Witch’s Hat was the worst for me.
Heavy thing spinning at high speed - nice impact danger for passing people.
Spin around at high speed - nice throwing off danger.
Climb up high on something unstable - nice falling danger.
Swing side to side with a solid column in the middle - nice crushing danger for anyone underneath/hanging on the inside.
A park across the highway from Tinker Air Force Base in OKC still has one of these.
The tipi-shaped toy I mentioned earlier was one of these Witch Hats, but the bottom of it was braced against the center post so that it would rotate but not swing. It was still pretty dangerous.
Of course two of the playgrounds where I grew up had actual, decommissioned fighter planes in them. One park had an F-86 Saber Jet and the other an F7U Cutlass.
I took physics at UC Santa Cruz. Our professor took us to the one behind the physics and had us sit on it in groups and play catch while he spun it so that we could see the that balls motion curves from our perspective. The activity was part of a lecture explained how railroad rails wear on one side more than the other due to the spinning of the Earth.
There’s something very similar to this at a playground here in my town. It wasn’t very exciting when I tried it with my daughter, but then it’s probably VERY old at this point.
That looks like so much fun - especially hanging outside and swinging around…whee!
○ ○ ○ ○ ○ ○ ○
→ **List of tasks**
[A] Extract the part of the Witch's Hat playground comments that begins at the words "Spin around at" and stops after "one of these.".
[B] Extend the Witch's Hat playground comments with new text that picks up after their last line.
This material has no connection to the Witch's Hat playground comments.

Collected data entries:
○ ○ ○ ○ ○ ○ ○
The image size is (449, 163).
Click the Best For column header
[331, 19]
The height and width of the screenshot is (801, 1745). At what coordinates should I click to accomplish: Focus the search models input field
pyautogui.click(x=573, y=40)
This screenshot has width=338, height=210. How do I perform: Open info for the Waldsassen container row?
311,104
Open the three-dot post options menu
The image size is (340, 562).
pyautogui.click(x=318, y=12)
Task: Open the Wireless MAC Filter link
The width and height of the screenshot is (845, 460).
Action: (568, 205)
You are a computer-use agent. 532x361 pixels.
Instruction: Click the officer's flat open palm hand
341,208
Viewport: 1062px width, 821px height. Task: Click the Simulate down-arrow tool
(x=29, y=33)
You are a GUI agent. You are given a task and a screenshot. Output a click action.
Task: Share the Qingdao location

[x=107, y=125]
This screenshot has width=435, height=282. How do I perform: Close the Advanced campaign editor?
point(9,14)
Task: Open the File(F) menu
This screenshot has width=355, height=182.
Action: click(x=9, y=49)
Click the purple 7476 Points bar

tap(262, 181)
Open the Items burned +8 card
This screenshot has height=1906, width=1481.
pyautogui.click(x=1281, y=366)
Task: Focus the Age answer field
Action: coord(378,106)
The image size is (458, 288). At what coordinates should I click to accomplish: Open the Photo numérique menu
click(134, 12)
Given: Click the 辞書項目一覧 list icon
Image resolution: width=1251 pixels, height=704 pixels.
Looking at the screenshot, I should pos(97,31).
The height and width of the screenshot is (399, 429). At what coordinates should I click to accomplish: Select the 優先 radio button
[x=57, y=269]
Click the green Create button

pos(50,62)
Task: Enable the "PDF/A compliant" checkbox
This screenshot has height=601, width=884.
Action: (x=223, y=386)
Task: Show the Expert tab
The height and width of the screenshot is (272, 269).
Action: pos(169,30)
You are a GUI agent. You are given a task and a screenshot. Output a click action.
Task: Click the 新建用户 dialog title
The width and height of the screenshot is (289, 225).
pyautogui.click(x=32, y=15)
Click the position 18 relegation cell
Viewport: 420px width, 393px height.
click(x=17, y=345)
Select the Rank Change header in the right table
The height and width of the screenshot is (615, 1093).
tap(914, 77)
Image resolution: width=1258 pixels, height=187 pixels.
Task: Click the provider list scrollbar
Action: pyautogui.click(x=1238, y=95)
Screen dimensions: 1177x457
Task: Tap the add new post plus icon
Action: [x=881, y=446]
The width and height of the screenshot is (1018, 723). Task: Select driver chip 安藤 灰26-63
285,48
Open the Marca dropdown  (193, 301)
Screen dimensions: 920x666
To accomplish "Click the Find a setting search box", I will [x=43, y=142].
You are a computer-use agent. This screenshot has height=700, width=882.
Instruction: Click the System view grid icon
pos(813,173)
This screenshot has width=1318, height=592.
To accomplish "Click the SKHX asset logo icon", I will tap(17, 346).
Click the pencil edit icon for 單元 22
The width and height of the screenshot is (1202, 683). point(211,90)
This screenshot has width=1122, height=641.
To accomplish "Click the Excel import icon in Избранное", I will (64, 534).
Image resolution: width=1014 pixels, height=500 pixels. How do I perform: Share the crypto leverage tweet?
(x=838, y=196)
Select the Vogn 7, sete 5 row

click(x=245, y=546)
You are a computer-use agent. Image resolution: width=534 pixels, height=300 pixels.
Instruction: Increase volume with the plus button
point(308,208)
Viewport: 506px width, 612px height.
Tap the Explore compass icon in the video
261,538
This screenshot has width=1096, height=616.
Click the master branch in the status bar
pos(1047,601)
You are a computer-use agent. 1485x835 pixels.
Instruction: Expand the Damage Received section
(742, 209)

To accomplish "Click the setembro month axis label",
○ ○ ○ ○ ○ ○ ○
→ **Answers by item**
[A]
Spin around at high speed - nice throwing off danger.
Climb up high on something unstable - nice falling danger.
Swing side to side with a solid column in the middle - nice crushing danger for anyone underneath/hanging on the inside.
A park across the highway from Tinker Air Force Base in OKC still has one of these.

[B]
Oh, man! do I remember that rocket! on a hot summer day in Texas it would become a frying pan for our (usually) bare feet and trying to slide down the metal slide was just asking for scorched legs!
my brother and I would play on the one near our grandparents’ home in Central Texas for hours!
Yeesh, maybe don’t do that.
I feel like I’ve opened up a large can of traumatic playground memories here. I’m trying to remember if I ever saw these steel playground death traps in pristine condition but I only ever remember them as rusted, stripped to the bare metal hideous things, like something from a post-apocalyptic landscape - or 1970s/80s Britain as it was known.
Also in my very first school (now demolished) we had the recovered front part of a colliery diesel locomotive to play on. Yes, really. Plenty of opportunities to cut yourself on sharp edges and spikey bits.
We had one of those too! Imagine this but much larger and a concrete floor underneath.
Sometimes I got to go into town and play at Fort Collins City Park, and a few times I played at a smaller, derelict version of it just west of the present park, thrilling to teeter totter axles with no boards, the spindle for a carousel, and a dwindling number of swings and partial swings.
Out where I lived, though, there were different playgrounds. A semi-abandoned go-kart track. The ongoing subdivision construction sites nearby. The foothills, the reservoir, the dump, the prairie dog town, the occasional crawdad pond, the archery range, and best of all, the abandoned quarry just up the road. There were EXPLOSIVES signs around it, and a shed locked with a padlock like a cowbell, and we dug in the crumbly sides. My intrepid friend tunneled in it while I stood apart and shook my head. We called it “The Bomb Hole.” Alas, it’s full of houses now.
I did say “domed”, but really, it was more like this design, which was pretty popular in The Olden times:
With nearly every surface lovingly polished by generations of sweaty little palms?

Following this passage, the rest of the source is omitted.